Walter Lawrence Emden (1847 - 1913) was one of the leading English theatre and music hall architects in the building boom of 1885 to 1915.

==Biography==
Emden was the second son of William S. Emden, lessee of London's Olympic Theatre, and was born in the vicinity of the theatre in The Strand. Originally studying as a civil engineer, he joined architects Kelly and Lawes in 1870 in the burgeoning construction of theatres. He was immediately given the commission of designing the Globe Theatre. Emden also became a member of the Strand District Board of Works, a forerunner of local councils, and for seven years acted as chair. In 1890, he was elected to the London County Council.

In 1880, W. G. R. Sprague, a former pupil of Frank Matcham, joined Emden's practice as an apprentice for three years. From 1889, Emden entered a partnership with Charles J. Phipps building the Tivoli, Garrick Theatre and Duke of York's. His most important work, The Tivoli, in the Strand, became the archetype for music hall and variety theatre architecture.

His work extended to hotels, restaurants and, as it became popular, cinemas. He also had a younger half-brother, Henry (1852–1930), who was a leading scenic artist, painting the stage curtain for Walter's Trafalgar Theatre in 1892.

**Task item A:**
Summarize the Walter Emden text in two sentences.
**Task item B:**
From the Walter Emden text, extract the part that opens with the words "Walter Lawrence Emden" and closes with "London County Council.".
The data has no connection to the Walter Emden text.

**Given data:**

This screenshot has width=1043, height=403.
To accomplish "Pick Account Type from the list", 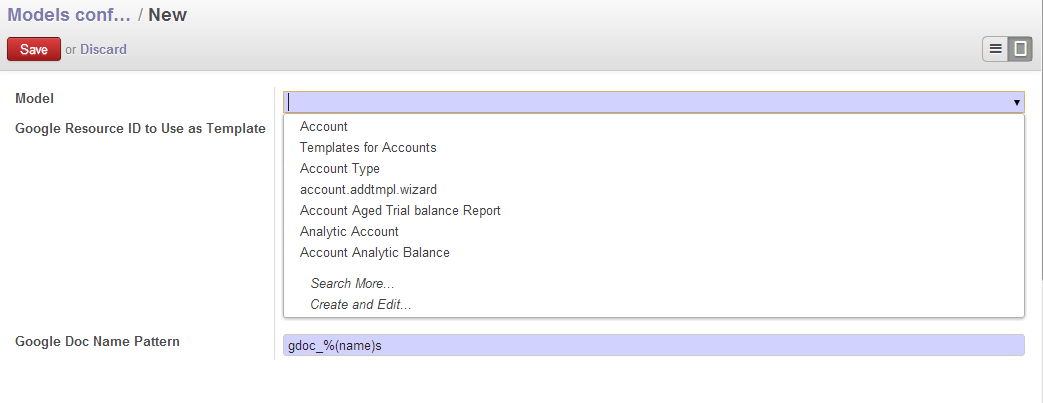I will 340,169.
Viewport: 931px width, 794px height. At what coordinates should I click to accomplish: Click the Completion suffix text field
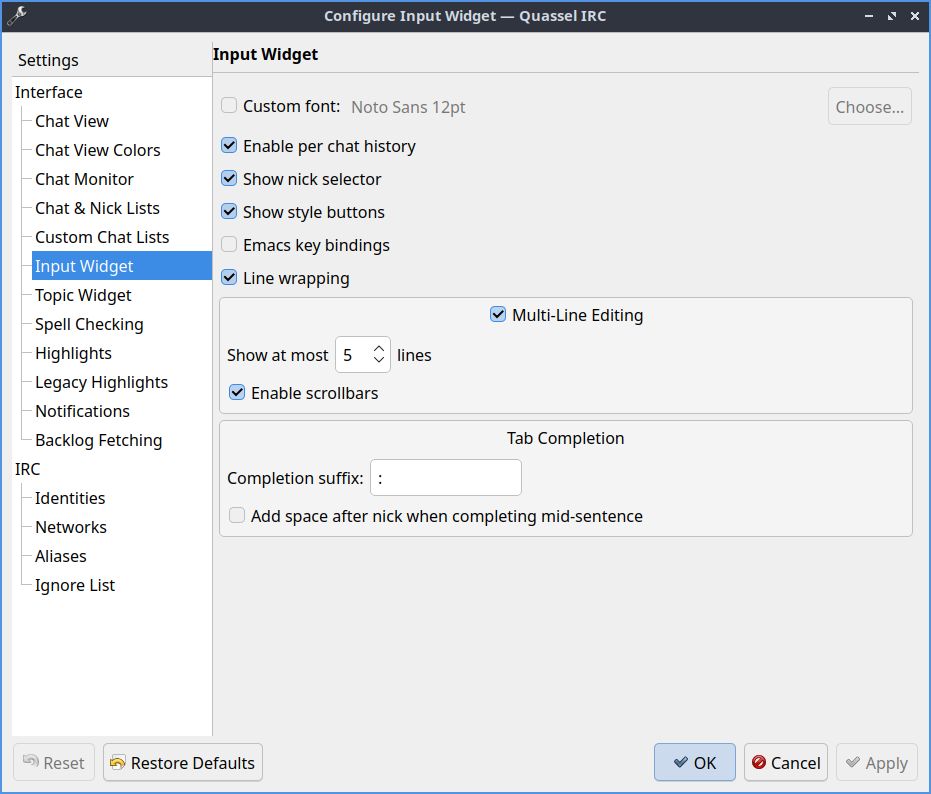445,478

**Task response A:**
Walter Lawrence Emden (1847–1913) was a leading English theatre and music hall architect who joined Kelly and Lawes in 1870, designed the Globe Theatre, and later partnered with Charles J. Phipps on the Tivoli, Garrick Theatre and Duke of York's. His Tivoli became the archetype for music hall and variety theatre architecture, and his work also extended to hotels, restaurants and cinemas.

**Task response B:**
Walter Lawrence Emden (1847 - 1913) was one of the leading English theatre and music hall architects in the building boom of 1885 to 1915.

==Biography==
Emden was the second son of William S. Emden, lessee of London's Olympic Theatre, and was born in the vicinity of the theatre in The Strand. Originally studying as a civil engineer, he joined architects Kelly and Lawes in 1870 in the burgeoning construction of theatres. He was immediately given the commission of designing the Globe Theatre. Emden also became a member of the Strand District Board of Works, a forerunner of local councils, and for seven years acted as chair. In 1890, he was elected to the London County Council.